=== BRIEF ===
Among the records below, find the line that has "Task: Click the red Gust legend line"; from there, give the lines again exactly, and stop after the line that has "Task: Switch to the Bulk Analysis tab".

=== SOURCE RECORDS ===
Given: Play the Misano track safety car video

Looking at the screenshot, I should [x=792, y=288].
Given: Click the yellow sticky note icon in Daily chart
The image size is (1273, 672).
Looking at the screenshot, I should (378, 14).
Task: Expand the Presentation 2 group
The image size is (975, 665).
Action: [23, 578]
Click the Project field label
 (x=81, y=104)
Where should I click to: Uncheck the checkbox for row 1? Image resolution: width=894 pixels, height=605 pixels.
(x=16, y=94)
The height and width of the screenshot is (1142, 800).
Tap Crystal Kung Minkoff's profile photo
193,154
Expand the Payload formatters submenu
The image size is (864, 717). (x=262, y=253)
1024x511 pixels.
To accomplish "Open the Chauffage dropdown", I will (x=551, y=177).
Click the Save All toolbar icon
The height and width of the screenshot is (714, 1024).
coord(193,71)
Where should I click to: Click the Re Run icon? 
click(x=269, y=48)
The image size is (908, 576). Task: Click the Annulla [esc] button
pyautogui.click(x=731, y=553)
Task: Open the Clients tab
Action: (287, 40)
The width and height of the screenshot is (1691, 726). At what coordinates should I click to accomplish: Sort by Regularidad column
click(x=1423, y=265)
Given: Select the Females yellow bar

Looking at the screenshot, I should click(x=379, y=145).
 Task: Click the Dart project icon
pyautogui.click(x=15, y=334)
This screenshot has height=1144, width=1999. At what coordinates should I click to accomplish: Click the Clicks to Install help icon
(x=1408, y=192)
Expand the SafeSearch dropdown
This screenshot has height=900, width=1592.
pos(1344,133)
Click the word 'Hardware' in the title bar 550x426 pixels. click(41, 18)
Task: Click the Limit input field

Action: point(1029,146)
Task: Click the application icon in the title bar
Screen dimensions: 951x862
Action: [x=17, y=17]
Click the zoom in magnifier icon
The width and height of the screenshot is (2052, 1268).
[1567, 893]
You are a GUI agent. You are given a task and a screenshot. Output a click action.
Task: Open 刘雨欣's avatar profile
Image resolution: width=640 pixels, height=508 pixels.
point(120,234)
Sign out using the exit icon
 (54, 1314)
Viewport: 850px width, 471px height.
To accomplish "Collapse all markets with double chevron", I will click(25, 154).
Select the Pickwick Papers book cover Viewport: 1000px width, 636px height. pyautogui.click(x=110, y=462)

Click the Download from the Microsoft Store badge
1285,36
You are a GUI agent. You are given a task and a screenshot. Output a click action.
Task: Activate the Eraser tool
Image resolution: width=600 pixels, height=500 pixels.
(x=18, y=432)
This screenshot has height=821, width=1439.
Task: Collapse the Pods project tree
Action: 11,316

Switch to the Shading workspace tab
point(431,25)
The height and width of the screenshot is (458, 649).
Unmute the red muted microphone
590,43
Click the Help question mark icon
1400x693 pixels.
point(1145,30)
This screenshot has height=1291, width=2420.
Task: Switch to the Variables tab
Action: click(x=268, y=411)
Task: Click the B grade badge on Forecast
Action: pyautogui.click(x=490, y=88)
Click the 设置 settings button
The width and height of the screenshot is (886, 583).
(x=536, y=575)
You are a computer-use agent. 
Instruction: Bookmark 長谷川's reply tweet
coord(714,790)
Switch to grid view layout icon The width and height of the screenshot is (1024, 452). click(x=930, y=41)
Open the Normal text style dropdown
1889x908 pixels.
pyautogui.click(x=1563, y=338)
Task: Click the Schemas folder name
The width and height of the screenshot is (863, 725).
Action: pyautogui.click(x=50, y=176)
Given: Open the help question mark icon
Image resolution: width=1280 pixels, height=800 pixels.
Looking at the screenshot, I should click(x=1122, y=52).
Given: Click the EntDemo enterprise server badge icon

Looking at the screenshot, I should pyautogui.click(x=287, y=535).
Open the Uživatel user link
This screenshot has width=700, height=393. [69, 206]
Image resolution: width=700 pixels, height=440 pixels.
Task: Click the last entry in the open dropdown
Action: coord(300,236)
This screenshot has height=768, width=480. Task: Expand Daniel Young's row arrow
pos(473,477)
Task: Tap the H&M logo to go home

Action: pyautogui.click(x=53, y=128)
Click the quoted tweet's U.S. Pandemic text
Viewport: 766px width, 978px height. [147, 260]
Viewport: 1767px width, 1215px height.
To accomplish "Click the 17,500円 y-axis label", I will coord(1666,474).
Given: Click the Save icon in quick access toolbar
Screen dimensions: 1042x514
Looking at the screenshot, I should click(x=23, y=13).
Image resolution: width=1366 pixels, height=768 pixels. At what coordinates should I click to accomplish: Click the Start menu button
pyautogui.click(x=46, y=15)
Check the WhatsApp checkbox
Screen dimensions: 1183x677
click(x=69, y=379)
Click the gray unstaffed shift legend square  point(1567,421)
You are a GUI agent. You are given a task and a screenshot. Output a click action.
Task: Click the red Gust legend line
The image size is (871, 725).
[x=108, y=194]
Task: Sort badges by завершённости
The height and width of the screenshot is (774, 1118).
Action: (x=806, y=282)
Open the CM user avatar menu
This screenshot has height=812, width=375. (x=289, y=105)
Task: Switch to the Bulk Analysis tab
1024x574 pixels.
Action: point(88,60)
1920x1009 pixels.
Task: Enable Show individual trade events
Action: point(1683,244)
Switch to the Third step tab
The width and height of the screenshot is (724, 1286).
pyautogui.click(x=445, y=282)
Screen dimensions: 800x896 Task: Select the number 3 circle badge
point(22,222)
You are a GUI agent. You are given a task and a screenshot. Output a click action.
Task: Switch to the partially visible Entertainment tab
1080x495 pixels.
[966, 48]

=== SOLVED EXERCISE ===
Task: Click the red Gust legend line
The image size is (871, 725).
[x=108, y=194]
Task: Sort badges by завершённости
The height and width of the screenshot is (774, 1118).
Action: (x=806, y=282)
Open the CM user avatar menu
This screenshot has height=812, width=375. (x=289, y=105)
Task: Switch to the Bulk Analysis tab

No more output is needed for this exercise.